More firms recruiting in Mexico
By Susan Ferriss - Cox News Service

ZACATECAS, Mexico - More than 1,000 men from the Mexican state of Zacatecas have been recruited by U.S. companies through a special state program that helps them obtain legal visas to work temporarily in the United States.

Now women want in, too. And as it turns out, more and more U.S. employers - from Midwestern cleaning services to landscapers based in Austin - are in the market for female seasonal laborers.

Zacatecas is an arid state where jobs are as scarce as water. Many people have died in deserts or drowned in rivers trying to cross into the United States to look for work illegally. Women are no exception; in May, a smuggler abandoned migrant Amalia Martinez Esparza, leaving her to die of dehydration on the Texas border.

"I was on the brink of crossing like that as well, but my mother was very against it," said Diana Navarro, 28, who trained as a secretary in Zacatecas but has only been able to find work as a store clerk for $45 a week.

= = =

■ Exercise tasks ■
**A)** In the article about U.S. firms recruiting workers in Mexico, how much does Diana Navarro earn per week as a store clerk?
**B)** Continue the article about U.S. firms recruiting workers in Mexico from its last sentence.

■ Material supplied ■
= = =

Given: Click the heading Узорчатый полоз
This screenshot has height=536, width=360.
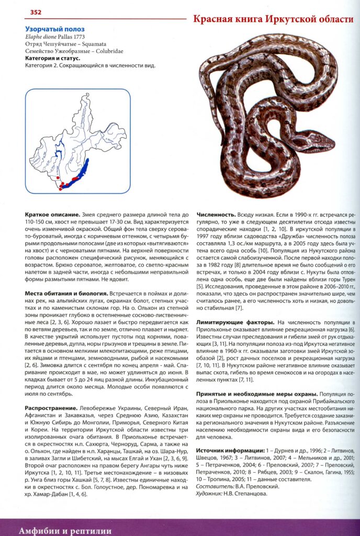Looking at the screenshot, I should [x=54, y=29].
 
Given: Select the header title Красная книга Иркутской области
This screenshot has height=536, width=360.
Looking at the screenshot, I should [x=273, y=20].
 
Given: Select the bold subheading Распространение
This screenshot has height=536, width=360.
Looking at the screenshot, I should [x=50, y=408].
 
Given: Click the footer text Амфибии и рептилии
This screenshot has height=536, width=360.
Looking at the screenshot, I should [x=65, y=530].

= = =

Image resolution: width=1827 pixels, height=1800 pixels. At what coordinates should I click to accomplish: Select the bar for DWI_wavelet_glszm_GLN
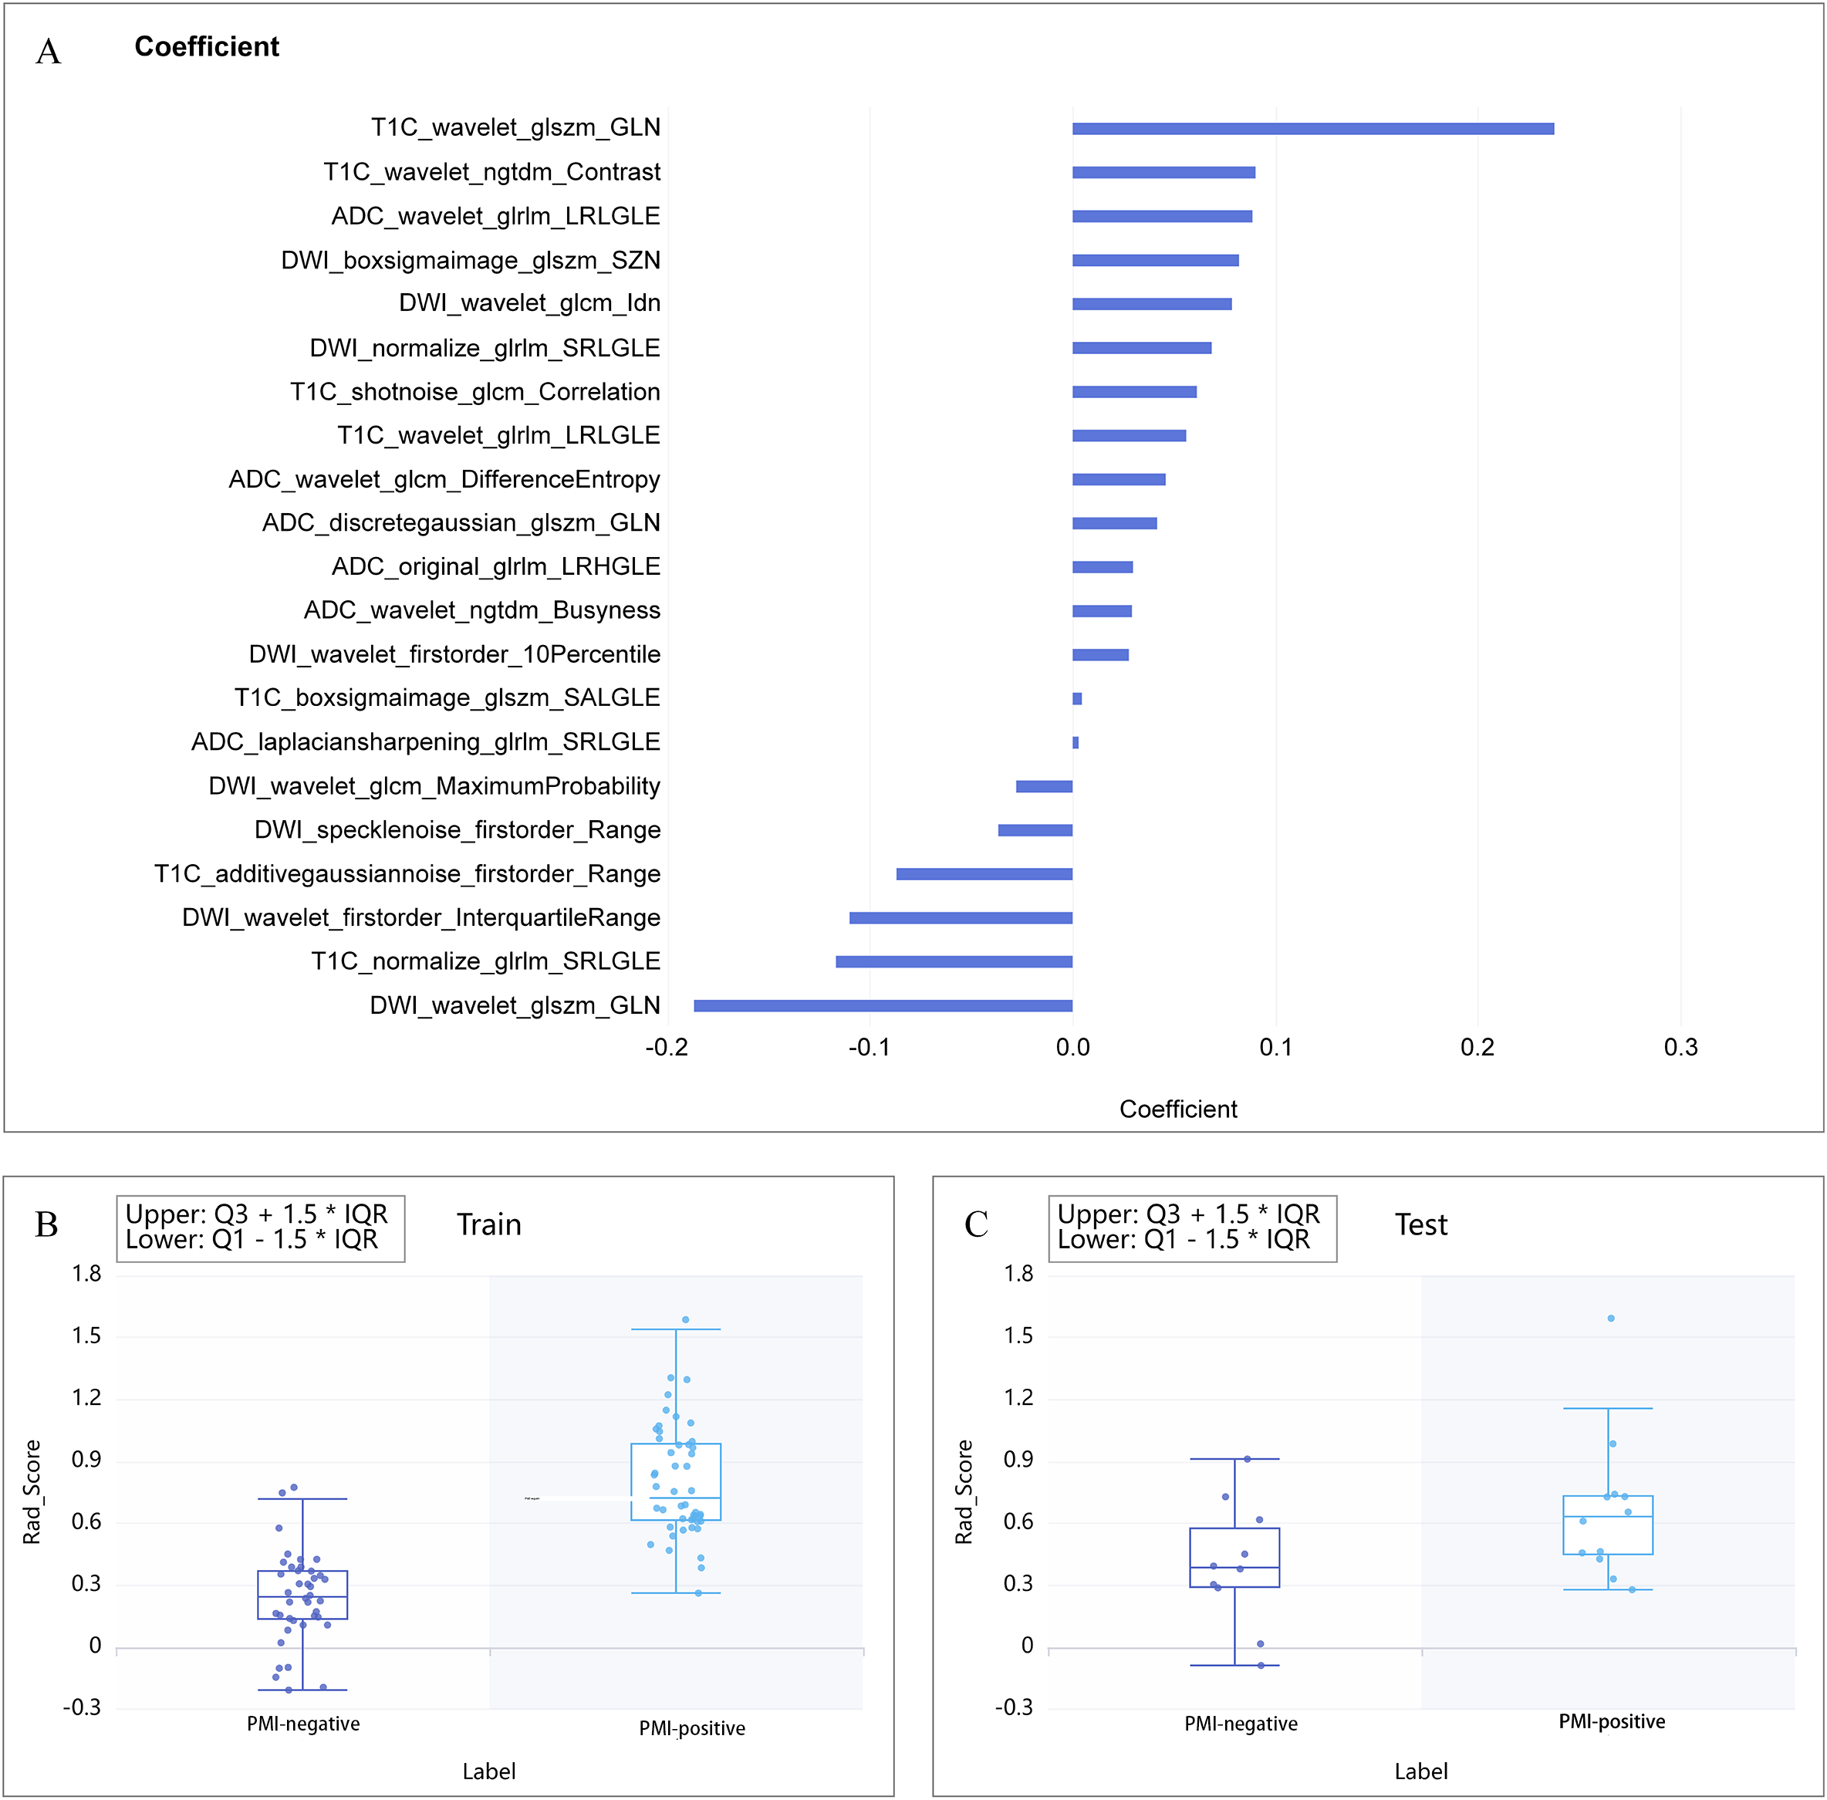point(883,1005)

= = =

■ Expected answers ■
**A)** $45 a week

**B)**
Navarro is seeking a legal visa through the state program and is on a list for a possible temporary job as a janitor in the Detroit area with Kellermeyer Building Services, the largest janitorial company in the United States. Kellermeyer is based in Maumee, Ohio, and operates in 45 states.

Scores of other women from Zacatecas also have registered to vie for as many as 100 seasonal positions with Kellermeyer, which cleans department stores and offices.

Kellermeyer must show it has attempted to recruit domestically in the Detroit area before it can obtain permission to hire the Mexican women. The U.S. Labor Department and the Immigration and Nationalization Service screen the applications.

"So far, it seems that only men have come and gone. Well, I went down and asked why women couldn't go, too," said Silvia Navarro, 46, Diana's aunt, who also hopes to be selected.

Rosa Leticia Bonora, 45, a single mother of four who has worked mostly as a seamstress, is another applicant. She heard that she might earn at least $7 an hour and that the company would find her an apartment to share with other women from Zacatecas.

Other possibilities are emerging in Austin, where a landscaping company called Gardens is considering collaborating with the Zacatecas program, Austin immigration lawyer Mehron Azamehr said.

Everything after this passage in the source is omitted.